Citing informed industry sources, the newspaper said the solutions being considered would allow AIB and permanent tsb to get rid of the portfolios, which are performing but not earning due to a mismatch between high funding costs and the low ECB rate which the products track.

AIB and permanent tsb declined to comment.

Ireland's government wants to attract private investment to its banking sector and the newspaper, citing a senior banking source, said moving the loans off-balance-sheet was seen as a more realistic way of providing certainty to investors than a government-backed loss guarantee.

Any move off-balance-sheet would require the approval of Ireland's official creditors at the ECB, the IMF and the EC as well as the country's central bank and the Department of Finance.
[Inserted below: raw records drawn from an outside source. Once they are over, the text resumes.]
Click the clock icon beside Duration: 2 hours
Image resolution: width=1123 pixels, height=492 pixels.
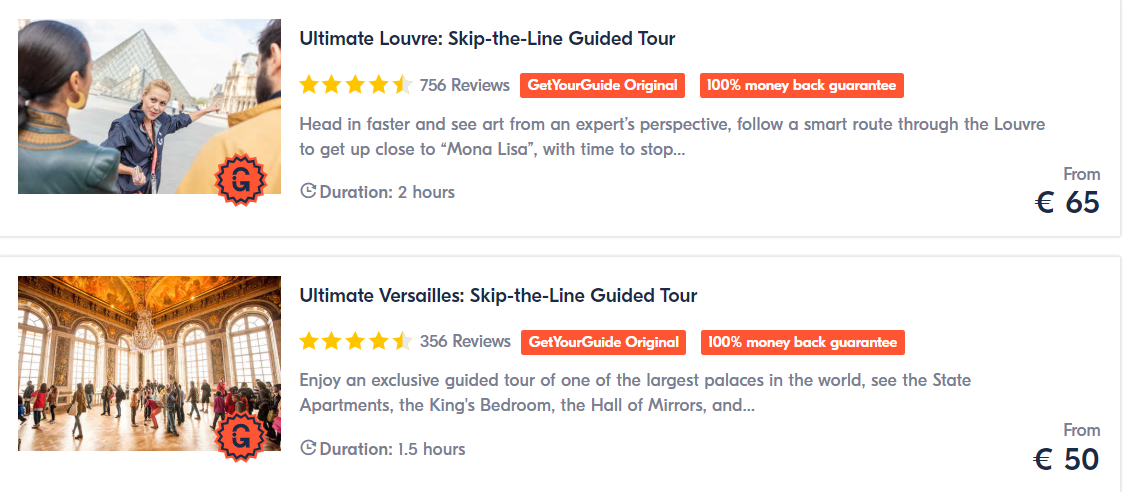(x=308, y=191)
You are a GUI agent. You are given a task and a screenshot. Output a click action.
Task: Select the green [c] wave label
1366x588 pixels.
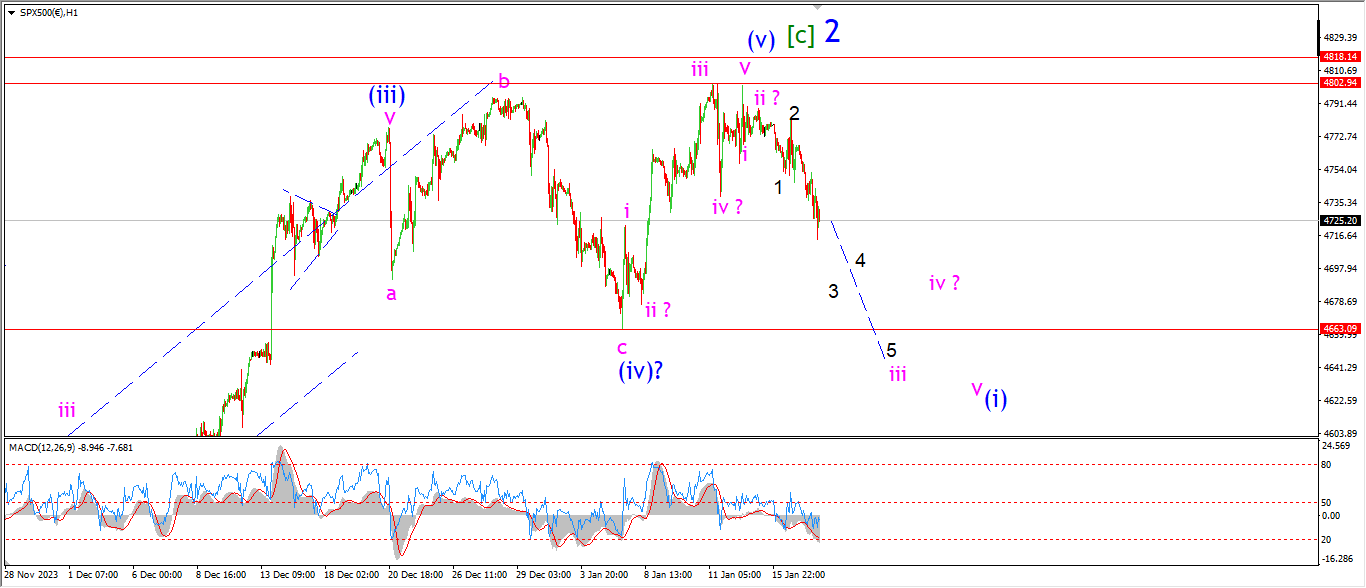click(800, 36)
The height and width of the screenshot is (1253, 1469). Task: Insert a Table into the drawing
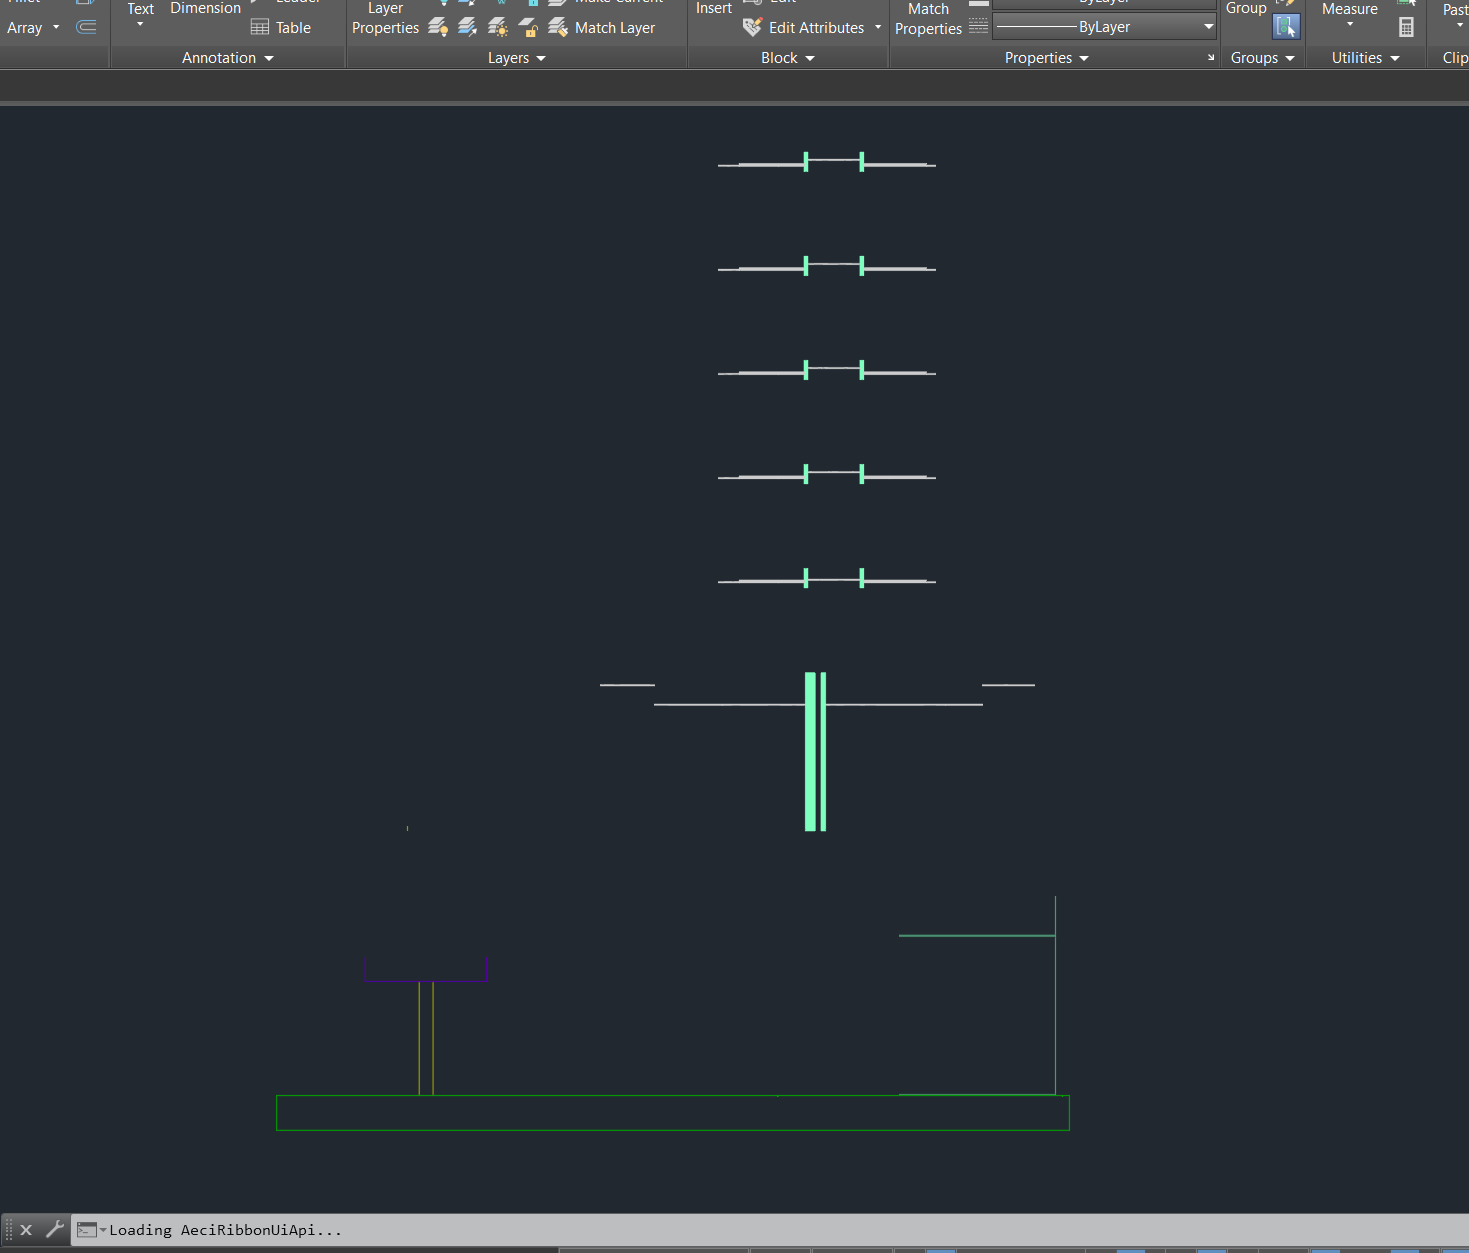tap(280, 27)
Tracker mortgages make up more than 50 percent of Irish banks' residential property loans. Some 60 percent of permanent tsb's 26 billion euros (21.6 billion pound) Irish mortgage book tracks the ECB rate. AIB's Irish residential mortgage book is around 43 billion euros.

The former Anglo Irish Bank, renamed Irish Bank Resolution Corporation (IBRC), is not currently party to any talks, the newspaper said.

IBRC, which is being wound down, has cost the state nearly 35 billion euros to keep afloat.

During Ireland's property boom, the then Anglo Irish Bank focused largely on commercial property and development loans but it has experience in dealing with residential mortgages since taking over the former Irish Nationwide Building Society last year.